Since the gas diffusion electrodes 1 functioning as an anode were supported in the reinforcing frame 4 so as to elevate the mechanical strength, the electrodes were not flapped nor bent even when the steel 16 moved in the narrow plating bath 12 at a speed as high as 200 m/min. Since the protection member 5 was formed on the front surface of the reinforcing frame 4, the moving steel 16 was never in contact with the gas permeable electrode 1 so that scratches and sparks were not produced.

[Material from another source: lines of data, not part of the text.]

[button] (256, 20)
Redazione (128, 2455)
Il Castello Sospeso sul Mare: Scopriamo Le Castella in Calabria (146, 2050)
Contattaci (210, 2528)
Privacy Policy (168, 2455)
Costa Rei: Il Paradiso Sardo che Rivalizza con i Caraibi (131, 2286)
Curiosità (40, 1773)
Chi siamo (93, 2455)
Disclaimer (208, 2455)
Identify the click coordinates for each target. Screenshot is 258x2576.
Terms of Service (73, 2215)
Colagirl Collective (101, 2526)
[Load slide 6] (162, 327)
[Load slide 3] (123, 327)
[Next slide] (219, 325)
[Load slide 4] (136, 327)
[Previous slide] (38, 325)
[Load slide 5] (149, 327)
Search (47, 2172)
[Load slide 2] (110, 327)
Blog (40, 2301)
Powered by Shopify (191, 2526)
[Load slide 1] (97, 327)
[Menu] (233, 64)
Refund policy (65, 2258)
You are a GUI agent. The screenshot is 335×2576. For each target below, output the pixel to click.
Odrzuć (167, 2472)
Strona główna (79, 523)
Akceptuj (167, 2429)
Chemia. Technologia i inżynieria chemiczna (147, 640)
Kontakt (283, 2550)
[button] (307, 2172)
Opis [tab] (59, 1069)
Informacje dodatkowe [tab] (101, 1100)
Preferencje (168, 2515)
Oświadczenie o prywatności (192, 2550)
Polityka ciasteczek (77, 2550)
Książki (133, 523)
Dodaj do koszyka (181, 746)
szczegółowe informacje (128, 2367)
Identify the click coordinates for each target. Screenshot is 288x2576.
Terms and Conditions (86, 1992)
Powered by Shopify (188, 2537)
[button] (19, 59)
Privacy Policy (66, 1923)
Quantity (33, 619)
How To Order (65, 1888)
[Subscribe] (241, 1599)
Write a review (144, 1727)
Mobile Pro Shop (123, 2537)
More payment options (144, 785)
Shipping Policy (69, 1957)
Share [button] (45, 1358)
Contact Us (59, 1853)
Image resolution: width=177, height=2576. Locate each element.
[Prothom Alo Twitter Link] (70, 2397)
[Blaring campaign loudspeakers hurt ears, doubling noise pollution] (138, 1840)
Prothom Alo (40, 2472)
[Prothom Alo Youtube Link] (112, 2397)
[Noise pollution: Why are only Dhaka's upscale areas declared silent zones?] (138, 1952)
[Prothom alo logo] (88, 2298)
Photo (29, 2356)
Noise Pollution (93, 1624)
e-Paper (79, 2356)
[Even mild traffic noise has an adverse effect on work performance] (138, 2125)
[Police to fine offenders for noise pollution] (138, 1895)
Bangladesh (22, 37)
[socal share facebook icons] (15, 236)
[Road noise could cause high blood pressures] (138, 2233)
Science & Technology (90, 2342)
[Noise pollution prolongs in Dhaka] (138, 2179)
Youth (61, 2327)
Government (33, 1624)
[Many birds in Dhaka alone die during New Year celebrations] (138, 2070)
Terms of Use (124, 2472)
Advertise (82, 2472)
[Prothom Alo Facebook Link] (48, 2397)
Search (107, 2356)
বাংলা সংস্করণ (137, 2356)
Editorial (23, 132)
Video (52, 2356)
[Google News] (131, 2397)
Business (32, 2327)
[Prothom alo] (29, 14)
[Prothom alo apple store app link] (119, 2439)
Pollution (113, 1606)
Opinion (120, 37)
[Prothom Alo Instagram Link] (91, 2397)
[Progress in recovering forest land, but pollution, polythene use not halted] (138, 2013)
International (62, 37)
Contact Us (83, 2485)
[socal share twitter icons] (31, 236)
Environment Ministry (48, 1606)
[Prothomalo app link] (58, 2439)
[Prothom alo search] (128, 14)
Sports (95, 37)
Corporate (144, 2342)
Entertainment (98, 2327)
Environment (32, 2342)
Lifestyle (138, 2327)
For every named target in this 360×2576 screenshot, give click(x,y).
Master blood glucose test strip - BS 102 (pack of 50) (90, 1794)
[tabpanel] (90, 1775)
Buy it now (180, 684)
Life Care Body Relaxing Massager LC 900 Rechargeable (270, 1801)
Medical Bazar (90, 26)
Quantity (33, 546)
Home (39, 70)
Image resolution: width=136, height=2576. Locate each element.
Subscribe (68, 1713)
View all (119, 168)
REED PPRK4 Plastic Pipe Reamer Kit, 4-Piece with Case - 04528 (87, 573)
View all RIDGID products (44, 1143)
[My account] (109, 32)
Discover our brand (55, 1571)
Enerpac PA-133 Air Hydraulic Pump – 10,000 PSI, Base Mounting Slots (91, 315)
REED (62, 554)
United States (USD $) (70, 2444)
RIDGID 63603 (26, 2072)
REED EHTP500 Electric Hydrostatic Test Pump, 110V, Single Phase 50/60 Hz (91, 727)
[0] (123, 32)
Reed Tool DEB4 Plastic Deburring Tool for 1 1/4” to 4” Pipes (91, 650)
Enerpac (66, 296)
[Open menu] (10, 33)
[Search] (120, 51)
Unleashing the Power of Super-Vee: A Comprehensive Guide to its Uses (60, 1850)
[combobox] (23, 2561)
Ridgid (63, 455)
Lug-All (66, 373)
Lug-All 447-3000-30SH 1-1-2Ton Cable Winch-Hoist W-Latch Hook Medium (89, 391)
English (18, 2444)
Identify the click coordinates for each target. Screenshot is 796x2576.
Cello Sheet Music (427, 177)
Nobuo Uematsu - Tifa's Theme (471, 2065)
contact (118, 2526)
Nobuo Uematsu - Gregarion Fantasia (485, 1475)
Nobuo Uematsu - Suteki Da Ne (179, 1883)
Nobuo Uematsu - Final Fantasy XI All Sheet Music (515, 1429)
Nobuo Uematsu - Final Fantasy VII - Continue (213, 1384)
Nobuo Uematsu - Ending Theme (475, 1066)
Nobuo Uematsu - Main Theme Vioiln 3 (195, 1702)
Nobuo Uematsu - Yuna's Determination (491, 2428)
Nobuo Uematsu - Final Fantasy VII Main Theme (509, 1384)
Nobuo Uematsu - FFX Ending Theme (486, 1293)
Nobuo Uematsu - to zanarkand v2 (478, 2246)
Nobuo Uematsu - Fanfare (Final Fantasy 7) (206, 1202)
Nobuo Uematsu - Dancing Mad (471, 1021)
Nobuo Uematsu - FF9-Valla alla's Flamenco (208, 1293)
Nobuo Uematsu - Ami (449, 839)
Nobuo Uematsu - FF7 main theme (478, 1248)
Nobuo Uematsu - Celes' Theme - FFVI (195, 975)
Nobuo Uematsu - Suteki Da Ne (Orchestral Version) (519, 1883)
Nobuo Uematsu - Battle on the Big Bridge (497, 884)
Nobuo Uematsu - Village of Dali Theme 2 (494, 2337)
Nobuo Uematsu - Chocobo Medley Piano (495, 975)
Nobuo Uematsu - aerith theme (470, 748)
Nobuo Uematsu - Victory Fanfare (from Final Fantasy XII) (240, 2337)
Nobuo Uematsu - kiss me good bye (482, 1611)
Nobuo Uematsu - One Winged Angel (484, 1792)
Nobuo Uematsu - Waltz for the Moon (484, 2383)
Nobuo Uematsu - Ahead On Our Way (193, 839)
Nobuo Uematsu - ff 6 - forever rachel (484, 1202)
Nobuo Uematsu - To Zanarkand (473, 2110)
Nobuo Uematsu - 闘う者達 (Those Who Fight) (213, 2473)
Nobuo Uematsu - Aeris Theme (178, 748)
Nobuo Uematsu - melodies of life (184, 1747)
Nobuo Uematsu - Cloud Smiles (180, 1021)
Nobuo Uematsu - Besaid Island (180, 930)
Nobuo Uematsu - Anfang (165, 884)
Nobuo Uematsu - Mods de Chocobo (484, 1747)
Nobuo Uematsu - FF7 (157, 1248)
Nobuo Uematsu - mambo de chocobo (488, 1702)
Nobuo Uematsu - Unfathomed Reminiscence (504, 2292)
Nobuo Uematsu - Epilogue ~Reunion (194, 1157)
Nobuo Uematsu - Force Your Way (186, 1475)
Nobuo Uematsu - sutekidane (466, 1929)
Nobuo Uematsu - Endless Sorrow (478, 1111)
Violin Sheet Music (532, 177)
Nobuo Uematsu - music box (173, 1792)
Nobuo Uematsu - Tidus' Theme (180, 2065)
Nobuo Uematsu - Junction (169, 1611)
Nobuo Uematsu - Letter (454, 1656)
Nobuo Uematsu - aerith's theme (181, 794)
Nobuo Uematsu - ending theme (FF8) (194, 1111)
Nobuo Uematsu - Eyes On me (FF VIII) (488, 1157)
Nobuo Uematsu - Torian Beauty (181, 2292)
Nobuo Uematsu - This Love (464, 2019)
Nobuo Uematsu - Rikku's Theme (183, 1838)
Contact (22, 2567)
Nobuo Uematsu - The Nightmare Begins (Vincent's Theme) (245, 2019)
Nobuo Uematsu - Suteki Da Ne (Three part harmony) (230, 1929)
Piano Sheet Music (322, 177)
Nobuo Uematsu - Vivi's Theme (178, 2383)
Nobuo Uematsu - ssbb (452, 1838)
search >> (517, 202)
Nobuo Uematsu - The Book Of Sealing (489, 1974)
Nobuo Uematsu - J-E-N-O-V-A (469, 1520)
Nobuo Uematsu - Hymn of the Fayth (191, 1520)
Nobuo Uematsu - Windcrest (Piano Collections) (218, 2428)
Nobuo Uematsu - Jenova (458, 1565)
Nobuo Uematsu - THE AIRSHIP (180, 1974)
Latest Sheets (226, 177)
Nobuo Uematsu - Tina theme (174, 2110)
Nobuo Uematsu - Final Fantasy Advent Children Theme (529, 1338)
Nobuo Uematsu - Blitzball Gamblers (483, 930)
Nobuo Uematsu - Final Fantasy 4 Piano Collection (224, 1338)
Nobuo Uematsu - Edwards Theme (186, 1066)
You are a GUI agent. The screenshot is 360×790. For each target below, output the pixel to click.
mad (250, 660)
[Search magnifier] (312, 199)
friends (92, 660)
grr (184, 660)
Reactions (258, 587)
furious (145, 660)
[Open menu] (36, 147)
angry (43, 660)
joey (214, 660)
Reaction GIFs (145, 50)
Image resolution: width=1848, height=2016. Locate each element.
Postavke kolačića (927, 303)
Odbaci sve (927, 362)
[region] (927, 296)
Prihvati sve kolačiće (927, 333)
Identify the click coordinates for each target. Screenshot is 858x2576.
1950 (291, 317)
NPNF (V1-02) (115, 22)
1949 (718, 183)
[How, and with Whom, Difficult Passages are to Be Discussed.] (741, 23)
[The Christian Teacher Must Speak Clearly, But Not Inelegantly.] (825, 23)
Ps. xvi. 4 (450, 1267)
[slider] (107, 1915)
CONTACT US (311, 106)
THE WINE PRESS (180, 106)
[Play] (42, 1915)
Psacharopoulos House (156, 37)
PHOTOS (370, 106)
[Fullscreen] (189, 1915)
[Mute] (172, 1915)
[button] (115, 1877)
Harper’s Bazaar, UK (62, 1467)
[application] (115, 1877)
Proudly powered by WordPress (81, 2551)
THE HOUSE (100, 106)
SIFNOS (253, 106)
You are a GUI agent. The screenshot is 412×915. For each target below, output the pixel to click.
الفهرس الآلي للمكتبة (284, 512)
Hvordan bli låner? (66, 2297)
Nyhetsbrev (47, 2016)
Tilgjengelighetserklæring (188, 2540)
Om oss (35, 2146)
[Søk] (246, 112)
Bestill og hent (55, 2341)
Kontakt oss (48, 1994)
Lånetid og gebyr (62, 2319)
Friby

Similar results were obtained when a sulfate bath was used in place of the chlorine bath.

Claims

A process for electroplating a zinc alloy on a steel cathode rapidly moving through a zinc alloy plating bath, in a cell equipped with a gas diffusion anode in the form of laminated film composed of a reaction layer and a gas diffusion layer bonded together, characterized by comprising
supporting said gas diffusion anode on a latticed electroconductive reinforcing frame and distributing current to said gas diffusion anode through said reinforcing frame;
preventing a sliding contact of said rapidly moving cathode with an opposing surface of said gas diffusion anode while restraining flapping of said gas diffusion anode by a protective latticed member disposed over said gas diffusion anode and fastened to said supporting reinforcing frame.
A process as defined in claim 1, wherein said plating bath is a chloride bath and said steel cathode moves through the bath, at a speed as high as 200 m/min.